The Telegraph started the new year with the article: “Office ‘cake culture’ is fueling obesity crisis and treats should be swapped for hugs.” The article surveys expert opinions on the trend of bringing cakes in for birthdays and sharing sweet treats for other special events:
- The Faculty of Dental Surgery at the Royal College of Surgeons (RCS) warns the growing trend is contributing to poor oral health and the obesity epidemic.
- The National Obesity Forum’s Tam Fry told the paper, “You may not know who in the office is secretly dieting in which case they won’t appreciate your gesture…If you want to give them anything, give them a smile, a hug or both!”
But let’s heed these warnings with restraint, right? Yes, it makes sense to avoid cakes becoming a daily occurrence at work. Plus, it’s a good idea to make healthier choices to substitute for sugary sweet consumption. Finally, moderation is the key to all dieting and weight management success.
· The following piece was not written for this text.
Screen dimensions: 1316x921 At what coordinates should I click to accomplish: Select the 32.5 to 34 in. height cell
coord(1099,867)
Nevertheless, this doesn’t need to mean banning birthday celebrations. I’ve written in the past about organizations that shy away from feting employees in the office, and offered suggestions of good ways to recognize employees turning another year older. Still, I’m not going to get behind a cake ban. I just can’t do it. Heck, we even used to give our dog a ground beef cake decorated with dog bone candles. To me, birthdays demand cake recognition.
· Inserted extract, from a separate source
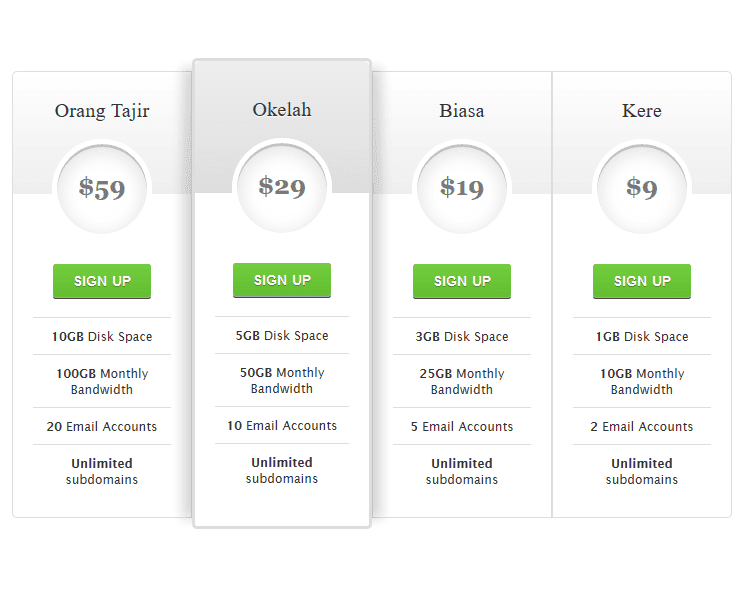Click SIGN UP under Orang Tajir plan
Viewport: 747px width, 590px height.
coord(102,281)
Plus, this science article didn’t even consider the fact that some people don’t want a hug. There are many of us in the world who are uncomfortable with physical affection from people we don’t know well. Consider also the fact that there are probably some faiths (thanks HR awareness raising of past posts) where it would be insulting for a coworker to hug a fellow coworker of the opposite sex.
So, clearly, cakes or their alternatives are the best answer.